Quando ele chegou à varanda estávamos felizes porque se tratava de um reencontro e não de uma despedida. Nos trinta e oito dias em que não pudemos vê-lo à varanda, pudemos imaginar que teve sonhos agitados, que os pensamentos o levaram, sono dentro, pelo campo de flores amarelas de Van Gogh.
Algumas vezes tememos que não mais viesse à varanda, que nos sonhos agitados tivesse feito seu aquele chamamento em verso, “Vem, serenidade”, sobressaltado murmúrio de um poema de Raul de Carvalho que talvez o cardeal Tolentino tenha traduzido para ele. É um poema com Deus em maiúscula na escancarada casa dos homens. Nas noites em que não poderia ter vindo à varanda, varado por um estranho sopro do coração, ele terá revivido todo o tropel insano do mundo. Talvez tenha sussurrado, no mais escuro de uma respiração trémula, aqueles versos, “Vem serenidade / não apagues ainda / a lâmpada que forra / os cantos do meu quarto”. Ele disse-o de outro modo, no texto para o Angelus: “Tive a oportunidade de experimentar a paciência do Senhor”.
Não foi a primeira vez que as palavras deste homem embaciaram os meus olhos. Isso acontece sempre que ele, depois de nos alertar para a insanidade do mundo, espalha sobre nós palavras perfumadas de bondade.
Mas eis que assoma à varanda do hospital para deixar escapar um sentimento de fragilidade que nos fortalece: “Ainda não me parece real”, começa por dizer. É quando os seus olhos e as suas palavras pousam em Carmela, Carmela Mancuso, que ali veio, como todas as manhãs, para rezar por ele, trazendo um enorme ramo de flores. O Papa agradece à “senhora com as flores amarelas” que sempre levou flores e rezou por ele junto ao hospital, repetindo o gesto todas as noites na praça de São Pedro. Carmela Mancuso dirá aos jornalistas que isto acontece desde 2017, em todas as audiências gerais das quartas-feiras. Ela sorri com o seu braçado de rosas amarelas e nós podemos ver nesse sorriso a menina com flores pousando para Renoir.
Dentro da minha cabeça ressoam versos de Eugénio: “É uma rosa amarela./ Uma rosa de verão”.

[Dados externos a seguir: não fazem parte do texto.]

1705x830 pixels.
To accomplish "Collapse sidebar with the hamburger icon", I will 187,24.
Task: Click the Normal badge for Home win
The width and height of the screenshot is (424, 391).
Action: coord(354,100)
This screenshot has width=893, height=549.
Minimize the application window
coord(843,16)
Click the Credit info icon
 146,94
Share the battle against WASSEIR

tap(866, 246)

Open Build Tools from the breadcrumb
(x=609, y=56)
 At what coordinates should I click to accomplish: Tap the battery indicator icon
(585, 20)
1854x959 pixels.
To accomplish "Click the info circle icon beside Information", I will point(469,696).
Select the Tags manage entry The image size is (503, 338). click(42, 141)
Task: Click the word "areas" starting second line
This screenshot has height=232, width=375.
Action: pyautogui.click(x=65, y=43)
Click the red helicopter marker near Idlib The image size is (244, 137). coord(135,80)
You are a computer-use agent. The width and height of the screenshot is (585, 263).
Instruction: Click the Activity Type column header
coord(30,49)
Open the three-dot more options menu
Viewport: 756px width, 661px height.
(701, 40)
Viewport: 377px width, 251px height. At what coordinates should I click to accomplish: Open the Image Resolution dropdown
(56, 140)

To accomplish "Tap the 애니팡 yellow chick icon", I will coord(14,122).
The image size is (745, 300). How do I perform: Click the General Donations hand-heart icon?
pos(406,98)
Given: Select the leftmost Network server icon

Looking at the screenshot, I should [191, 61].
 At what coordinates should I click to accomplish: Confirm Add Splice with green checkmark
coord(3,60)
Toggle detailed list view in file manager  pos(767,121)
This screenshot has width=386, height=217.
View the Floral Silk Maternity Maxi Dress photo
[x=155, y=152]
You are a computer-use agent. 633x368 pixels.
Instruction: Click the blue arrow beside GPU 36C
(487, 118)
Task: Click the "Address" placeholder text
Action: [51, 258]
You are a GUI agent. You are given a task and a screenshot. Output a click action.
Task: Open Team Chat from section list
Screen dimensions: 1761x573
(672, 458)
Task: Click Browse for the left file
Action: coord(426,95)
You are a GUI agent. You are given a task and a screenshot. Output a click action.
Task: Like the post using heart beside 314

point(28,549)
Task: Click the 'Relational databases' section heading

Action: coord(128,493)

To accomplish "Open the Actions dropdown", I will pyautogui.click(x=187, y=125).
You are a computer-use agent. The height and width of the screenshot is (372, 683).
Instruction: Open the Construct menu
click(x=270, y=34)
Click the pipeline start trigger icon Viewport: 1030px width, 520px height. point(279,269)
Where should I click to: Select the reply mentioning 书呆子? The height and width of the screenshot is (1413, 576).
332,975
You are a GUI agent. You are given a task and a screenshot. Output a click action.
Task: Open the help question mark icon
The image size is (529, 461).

Enquanto ele se demora um pouco mais na varanda, ocorre-me que o seu corpo cansado, aquele corpo de quem sabe e não esquece os outros nomes da rosa, de Hiroxima a Gaza, talvez ensaiasse uma dança lenta se a rádio subisse só para ele, na grande praça onde Carmela Mancuso sorri como uma menina sobraçando o bouquet, a “Rosa Amarela” de Heitor Villa-Lobos. “Olha a rosa amarela, Rosa / Tão formosa, tão bela, Rosa”.